Salah satu kawasan yang memiliki biodiversitas yang melimpah adalah kawasan konservasi Taman Nasional Gunung Halimun Salak yang terletak di Kabupaten Lebak Provinsi Banten. Kawasan Konservasi tersebut dihuni oleh masyarakat adat dari Kasepuhan Cisungsang. Warga Kasepuhan Cisungsang  adalah sekelompok masyarakat adat yang sudah beranak cucu tinggal di kawasan konservasi Taman Nasional Gunung Halimun Salak.

Kearifan lokal warga dalam mengelola kawasan konservasi Taman Nasional Gunung Halimun Salak adalah menyangkut tradisi pemanfaatan dan pengelolaan sumber daya alam secara lestari.

Kearifan lokal dalam pengelolaan sumber daya alam tercermin dalam pengelolaan wilayah yang dilakukan oleh warga kasepuhan. Menurut Leksono et al. (2013), dalam pengelolaan wilayah, masyarakat Kasepuhan Cisungsang di Banten Kidul memiliki konsep pembagian lanskap secara tradisional.

Pembagian lanskap tersebut meliputi wilayah yang disebut dengan lembur, pekarangan, sawah, huma, kebun, talun/dudukuhan, sampalan (ladang pengembalaan), reuma ngora, reuma kolot, leuweung cadangan, leuweung titipan dan leuweung tutupan (hutan konservasi) berikut merupakan gambaran pembagian lanskap kawasan Kasepuhan Cisungsang.

## [Petunjuk 1]
Suntinglah bagian kutipan yang dimulai dari "Kearifan lokal warga" dan berakhir pada "alam secara lestari." dengan mengganti "secara lestari" menjadi "secara berkelanjutan".
## [Petunjuk 2]
Tentukan apakah setiap pernyataan berikut sesuai dengan kutipan. Jawab ya atau tidak, disertai kata-kata penentu dari kutipan. (a) Taman Nasional Gunung Halimun Salak terletak di Kabupaten Lebak, Provinsi Banten. (b) Menurut Leksono et al. (2013), masyarakat Kasepuhan Cisungsang tidak memiliki konsep pembagian lanskap. (c) Sampalan merupakan hutan konservasi.

## [Data yang Diberikan]

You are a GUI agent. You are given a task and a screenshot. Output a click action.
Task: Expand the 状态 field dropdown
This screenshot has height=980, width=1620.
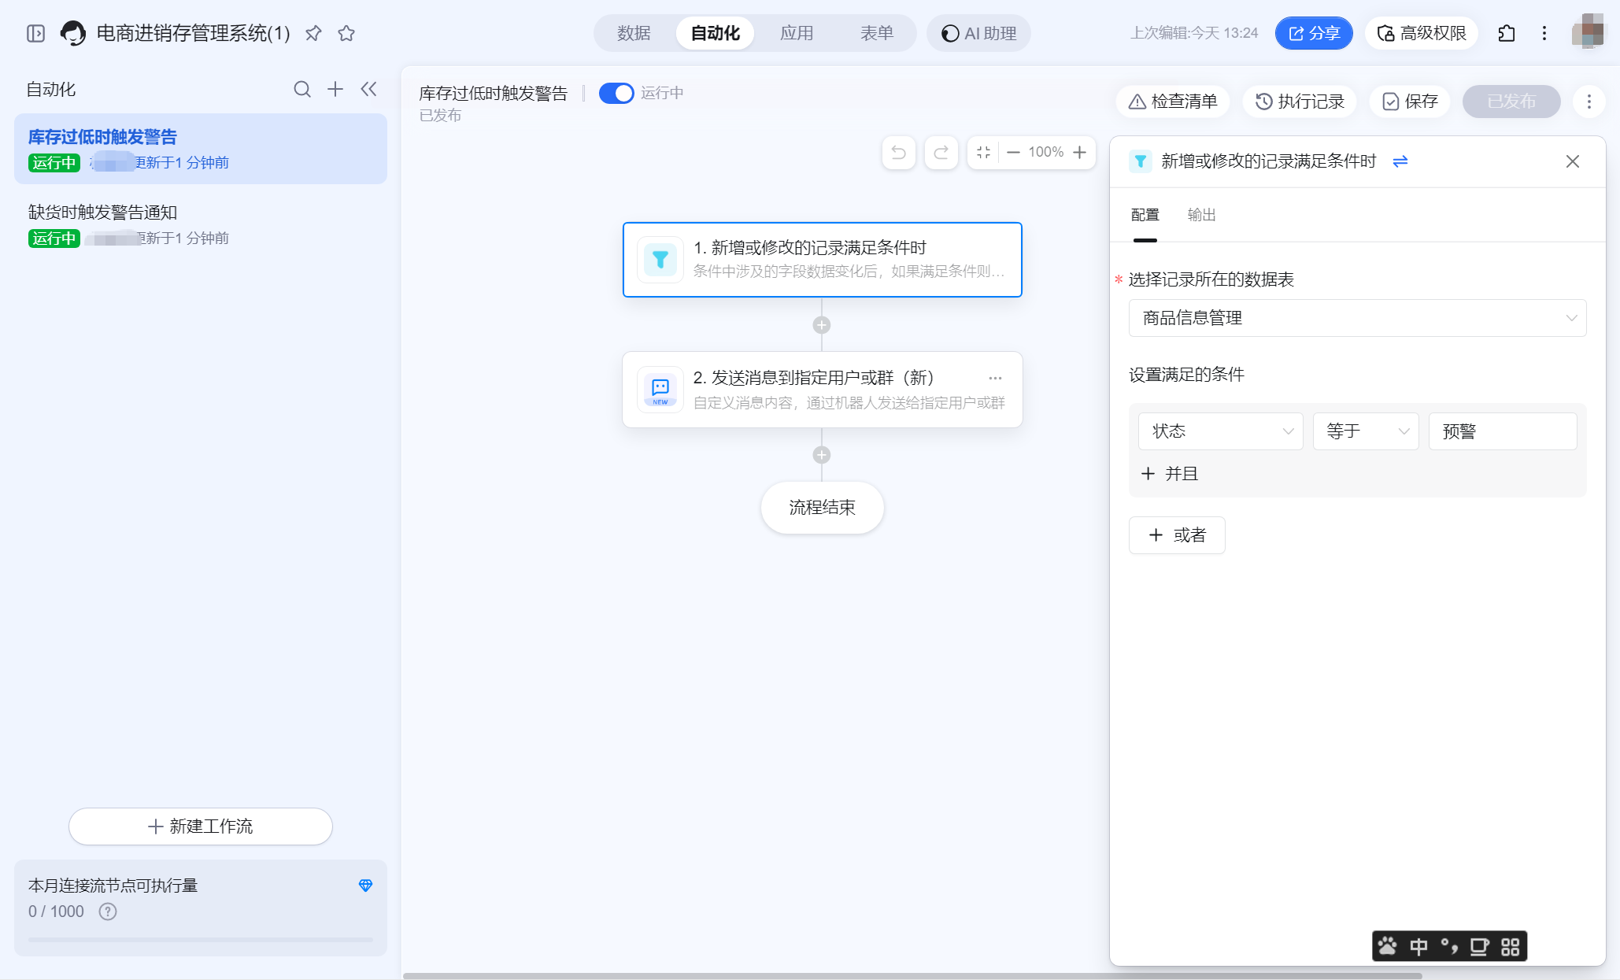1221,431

## [Jawaban Latihan 1]
Kearifan lokal warga dalam mengelola kawasan konservasi Taman Nasional Gunung Halimun Salak adalah menyangkut tradisi pemanfaatan dan pengelolaan sumber daya alam secara berkelanjutan.

## [Jawaban Latihan 2]
(a) Ya: "terletak di Kabupaten Lebak Provinsi Banten".
(b) Tidak: "memiliki konsep pembagian lanskap secara tradisional".
(c) Tidak: "sampalan (ladang pengembalaan)".